In 2019, the Sagrada Familia welcomed 4.7 million visitors, making it Barcelona's most visited monument.

But it was forced to close in March 2020 as the Covid-19 pandemic took hold, with its doors staying shut for almost a year.

This year, there have been barely 764,000 visitors, municipal figures show.

And as entry tickets are the main source of funding for the ongoing building works, the goal of finishing the basilica by 2026 to mark the 100th anniversary of Gaudi's death -- he was run over by a tram -- has been abandoned.

"We can't give any estimate as to when it will be finished because we don't know how visitor numbers will recover in the coming years," Fauli says.

It is far from the first time Gaudi's masterpiece has faced such challenges.

During the Spanish Civil War in the late 1930s, construction work stopped and many of Gaudi's design plans and models were destroyed.

For critics, this major loss means they do not view what was built later as Gaudi's work, despite the research carried out by his successors.

UNESCO, the United Nations' cultural agency, has only granted World Heritage status to the Sagrada Familia's crypt and one of its facades, both of which were built during Gaudi's lifetime.

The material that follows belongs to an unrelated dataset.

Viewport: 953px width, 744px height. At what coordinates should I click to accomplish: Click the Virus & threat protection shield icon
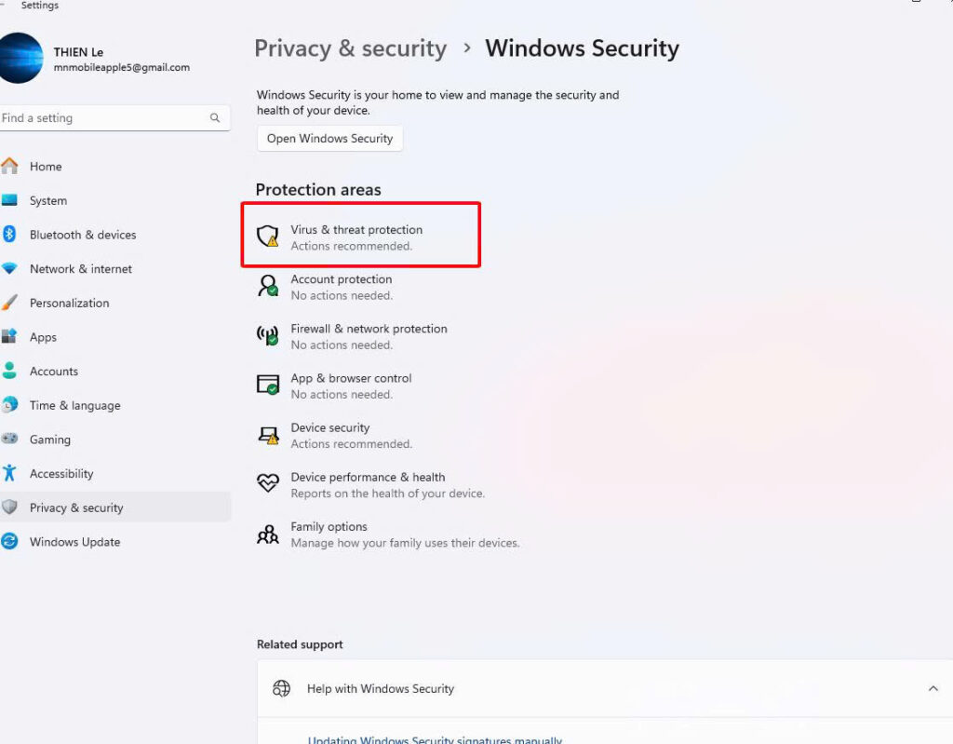tap(268, 237)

But Fauli insists the project remains faithful to what Gaudi had planned as it is based on the meticulous study of photographs, drawings and testimony from the late Modernist architect.

- Some local opposition -

Nominated chief architect of the project in 2012, Fauli took over at the head of a team of 27 architects and more than 100 builders.

Today, there are five architects and some 16 builders working to finish the Sagrada Familia.

"It is a lot of responsibility because it's an iconic project, which many people have an opinion about," says Fauli.

Building such a vast monument which draws huge numbers of visitors is not welcomed by everyone, with some arguing that the hoards of visiting tourists are destroying the area.

Many also oppose plans to build an enormous staircase leading up to the main entrance, the construction of which will involve the demolition of several buildings, forcing hundreds to relocate.

"My life is here and they want to throw me out," says one sign on a balcony near the Sagrada Familia.

Fauli said he understands their concerns and wants to find "fair solutions" through dialogue.

And if he could ask Gaudi one question? Fauli pauses to reflect for a few moments.

"I would ask him about his underlying intentions and what feelings he wanted to communicate through his architecture," he says.